Full disclosure: I am new to this forum, though I have been following it for some time. And I am in my fourth year of medical school.
Seems like an awfully pessimistic view of medicare reimbursements. I just spent 5 months in a Family Medicine office and they have a billing employee who knows Medicare reimbursements inside and out. My understanding is that billing an E/M code at level 2 is a waste of time. In fact I've actually been told Medicare will sometimes come after a provider who is "under"-coding because they will claim they are seeing the patient too infrequently.
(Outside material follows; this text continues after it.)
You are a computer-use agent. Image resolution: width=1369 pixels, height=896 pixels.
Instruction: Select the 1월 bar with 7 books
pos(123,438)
However "over"-coding is a real risk too I admit.
If you look at the criteria for billing at level 3 they're pretty straightforward. You should easily get all the required points necessary for the history. MDM simply requires two stable chronic illnesses that are controlled or improved. Your patient has depression and a sleep issue... you're set.
If any of the patient's problems are worsened that's immediately two points in the MDM section and you qualify for a level 3 visit. A level three visit is supposed to be 15 minutes. A level four visit is supposed to be 25 minutes if you simply look at criteria based on face-to-face time spent with the patient.
There's a lot of literature out there that physicians generally undercode for most things they do. Most physicians (regardless of specialty) do enough patient care work to bill at a level 3 or level 4 visit, they just don't document it well enough.
I've been told that what Medicare is really looking for is an ebb-and-flow in the billing. In other words, if you follow a patient over time you shouldn't always code a level 3 or a level 4. Sometimes a level 3 is warranted; sometimes a level 4 is warranted. You've gotta mix it up based on the circumstances.
Audits are a pain in the ass. I've heard some horrible stories. Won't argue with you there.